What is Classified as a Diabetic Ulcer
A diabetic ulcer is defined as a full-thickness wound below the ankle in a person with diabetes mellitus, typically occurring on the plantar aspect of the foot, resulting from the pathophysiologic triad of peripheral neuropathy, peripheral artery disease, and trauma with or without secondary infection. 1, 2, 3
Core Pathophysiologic Components
The International Working Group on the Diabetic Foot (IWGDF) establishes that diabetic foot ulcers arise from three interconnected mechanisms 2, 3:
- Peripheral neuropathy causing loss of protective sensation, leading to unrecognized trauma, foot deformities, and callus formation 2, 3
- Peripheral artery disease (PAD) present in up to 50% of diabetic foot ulcer cases, causing ischemia and impaired wound healing 4
- Trauma or pressure to the insensate foot, often minor and unnoticed by the patient 2, 3
Clinical Presentation and Location
Diabetic ulcers characteristically present as 5, 3:
- Full-thickness skin loss extending through the dermis 1
- Plantar location in the majority of cases, though ulcers can occur anywhere on the foot 3
- Absence of pain in many cases due to neuropathy, which paradoxically delays presentation 2
Essential Diagnostic Criteria
The American Diabetes Association and IWGDF require assessment of specific features to properly classify a diabetic ulcer 6, 7:
- Presence of diabetes mellitus as the underlying condition 1
- Vascular status assessment including palpation of dorsalis pedis and posterior tibial pulses, ankle-brachial index (ABI <0.9 indicates PAD), and toe pressures 4, 6
- Neurological assessment using 10-g monofilament testing to confirm loss of protective sensation 6
- Infection status determined by presence of at least two inflammatory signs (redness, warmth, induration, pain/tenderness) or purulent secretions 6
Classification by Ulcer Type
The IWGDF distinguishes diabetic ulcers into three categories based on pathophysiology 6, 5:
- Neuropathic ulcers: Adequate perfusion with loss of protective sensation, typically painless with good pulses 6
- Neuro-ischemic ulcers: Combined neuropathy and PAD, the most common presentation affecting up to 50% of cases 4, 6
- Purely ischemic ulcers: Predominantly vascular insufficiency with intact sensation, less common 6, 5
Critical Distinction from Other Wound Types
Diabetic ulcers must be distinguished from other wound types that can occur in diabetic patients 5:
- Venous ulcers occur on the medial malleolus with characteristic hemosiderin staining and lipodermatosclerosis 5
- Arterial ulcers present on the lateral malleolus or toes with a "punched-out" appearance 5
- Diabetic bullae, furuncles, cellulitis, and carbuncles are distinct entities not classified as diabetic foot ulcers 5
Epidemiologic Context
The lifetime risk of developing a diabetic foot ulcer ranges from 19% to 34% in persons with diabetes 8, 9. Once an ulcer develops, the 5-year recurrence rate is 65%, lifetime amputation risk is 20%, and 5-year mortality reaches 50-70% 9. These devastating statistics underscore why precise classification at initial presentation is critical for appropriate management and improved outcomes 5.
Common Pitfall to Avoid
Do not classify a wound as a "diabetic ulcer" simply because the patient has diabetes.

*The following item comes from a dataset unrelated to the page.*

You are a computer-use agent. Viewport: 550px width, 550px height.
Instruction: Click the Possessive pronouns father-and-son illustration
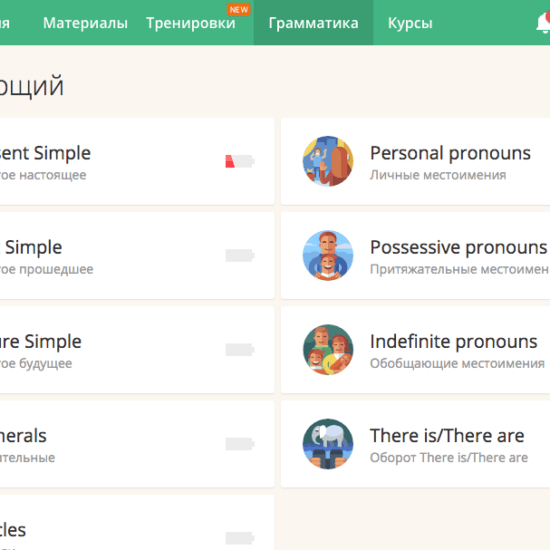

The wound must demonstrate the characteristic pathophysiologic features of neuropathy and/or ischemia with trauma, typically located below the ankle 6, 5. Wounds in diabetic patients from other etiologies (venous insufficiency, pressure injury on the heel in a bedridden patient, traumatic laceration with normal sensation and perfusion) should be classified according to their primary pathophysiology 5.